The performance jump from the RTX 2060 to the RTX 3060 isn't worth the upgrade, but if you badly want an upgrade to the RTX 2060, you should be looking at the RTX 3070 instead. In our NVIDIA RTX 3070 review, we called it the perfect 1440p card, which makes it an ideal upgrade from the RTX 2060. If you're set on a 3060 Series card, you might want to pick the 3060 Ti instead, which is a better upgrade by all means.

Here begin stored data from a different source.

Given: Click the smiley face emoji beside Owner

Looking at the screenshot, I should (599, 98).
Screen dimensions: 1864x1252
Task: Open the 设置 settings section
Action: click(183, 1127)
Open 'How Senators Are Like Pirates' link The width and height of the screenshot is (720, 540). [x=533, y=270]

All of this is provided you can grab an NVIDIA GeForce RTX GPU at an acceptable price. If you're still on 1080p and not planning a major upgrade, you should be holding on to that RTX 2060 until the demand and supply situation for new silicon gets sorted.
RTX 30 budget pick
NVIDIA GeForce RTX 3060
Decent entry into the world of ray tracing
The NVIDIA GeForce RTX 3060 is the cheapest RTX 30 graphics card you can buy right now, and it does make a decent value proposition. However, it isn't nearly as good of a value as the RTX 3060 Ti or the RTX 3070, nor does it offer enough performance jump from the RTX 2060 to be a recommended upgrade.
Last-gen budget RTX
NVIDIA GeForce RTX 2060
Holds up well
The NVIDIA GeForce RTX 2060 is the last-gen entry-level RTX card, and while it's no miracle-worker, it holds up well. It does an okay job at 1080p, and gives a peek into the ray tracing goodness. As such, it's not due for such a small upgrade as the RTX 3060, and worth owning right now, barring a big planned system upgrade.